--- EXERCISE PASSAGE Enclosed Below ---
British High Commissioner to New Zealand and Samoa, Governor of the Pitcairn, Henderson, Ducie and Oeno Islands.

Part of UK in New Zealand

10th July 2018 Wellington, New Zealand

Three Lions Leadership

Arsene Wenger once said that to be a football manager is to live on a volcano. The difference between adulation and castigation is paper-thin, and turns as much on luck as on skill… And yet.  

There is something about Gareth Southgate. 

50 years of hurt can do funny things to a country, but the love that Southgate enjoys right now is unprecedented for an England coach in my lifetime.   He has built a team unlike other England teams before. Gone are the days of inter-club rivalries and egotistical stars demanding attention; under Southgate the team is young, diverse, and cohesive. 

As a senior civil servant and British High Commissioner to New Zealand and Samoa, I think a lot about leadership, and how to build and maintain happy and effective teams. And having watched Gareth Southgate, I’m not surprised at his success. His leadership style combines four simple yet vital qualities that are the hallmarks of successful leaders.

First, he is the model of resilience. The skinny defender whose missed penalty saw England bomb out of Euro 96. The failed manager sacked after his Middlesborough team were relegated in 2009. We all – all of us – fail. The thing that makes real leaders stand out is not whether they fail:  it’s how they respond to failure.  It’s how you pick yourself up, how you learn, what you do next.   And in turn, how you show others that failure is not an end point, but a stage on the road to success.  As Sir Edmund Hillary said: “it’s not the mountain we conquer, but ourselves”

Secondly, Southgate treats his players as whole people, not just as footballers. The best leaders are interested in their team members as individuals, and recognise – and respect – that they all have multiple demands and responsibilities beyond and outside work. Former Liverpool manager, Bill Shankly, thought that football was more serious than life or death. Gareth Southgate knows better:  which is why he encouraged Fabian Delph to leave England’s World Cup camp to be at the birth of his daughter. Teams that celebrate each member as a whole person are happy teams. And happy teams are successful teams. Have you seen the smiles on the England players’ faces?
--- End of Enclosed EXERCISE PASSAGE ---
INSTRUCTION 1
According to the leadership article, whom did Southgate encourage to leave England's World Cup camp, and for what reason?
INSTRUCTION 2
Swap "volcano" for "knife edge" and reproduce the leadership article from "Part of UK in" down to "about Gareth Southgate.".
INSTRUCTION 3
State whether each statement agrees with the leadership article, answering yes or no and quoting the deciding words: (a) Southgate was sacked as a manager after his team was relegated in 2009. (b) Bill Shankly thought football was less serious than life or death. (c) The writer is British High Commissioner to Australia.
The lines after the leadership article bear no relation to it.
--- THE DATA Enclosed Below ---
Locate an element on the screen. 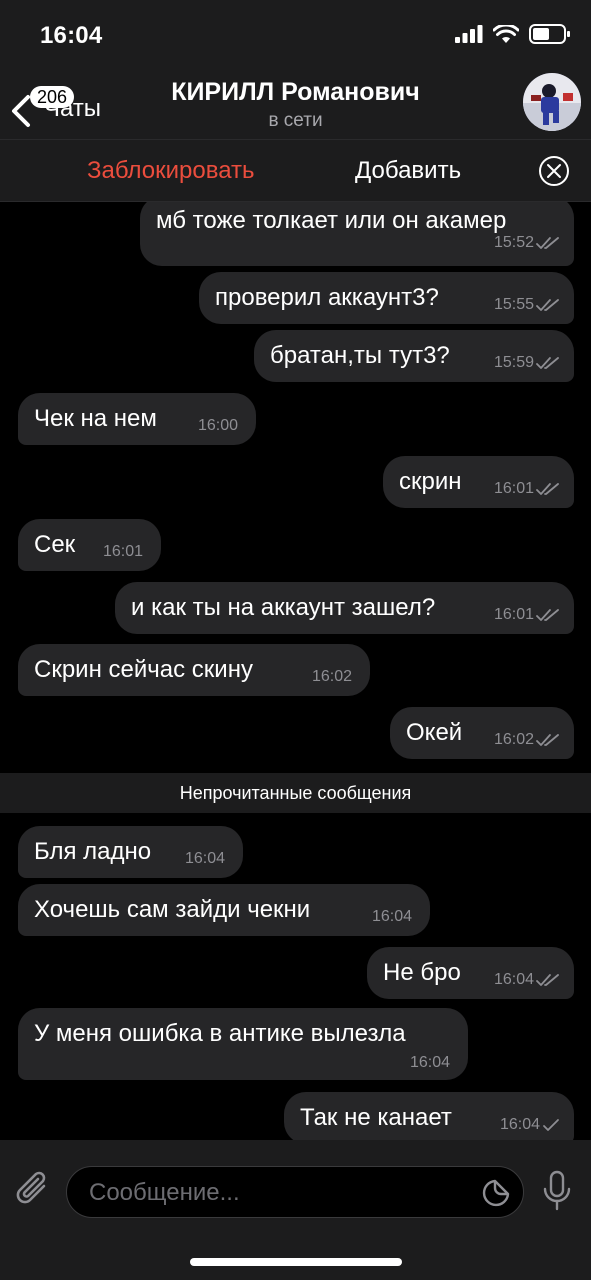 This screenshot has height=1280, width=591. attach-icon is located at coordinates (33, 1190).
--- End of Enclosed THE DATA ---
TASK ANSWER 1
He encouraged Fabian Delph to leave so that he could be at the birth of his daughter.

TASK ANSWER 2
Part of UK in New Zealand

10th July 2018 Wellington, New Zealand

Three Lions Leadership

Arsene Wenger once said that to be a football manager is to live on a knife edge. The difference between adulation and castigation is paper-thin, and turns as much on luck as on skill… And yet.  

There is something about Gareth Southgate.

TASK ANSWER 3
(a) Yes: "The failed manager sacked after his Middlesborough team were relegated in 2009."
(b) No: "thought that football was more serious than life or death."
(c) No: "British High Commissioner to New Zealand and Samoa"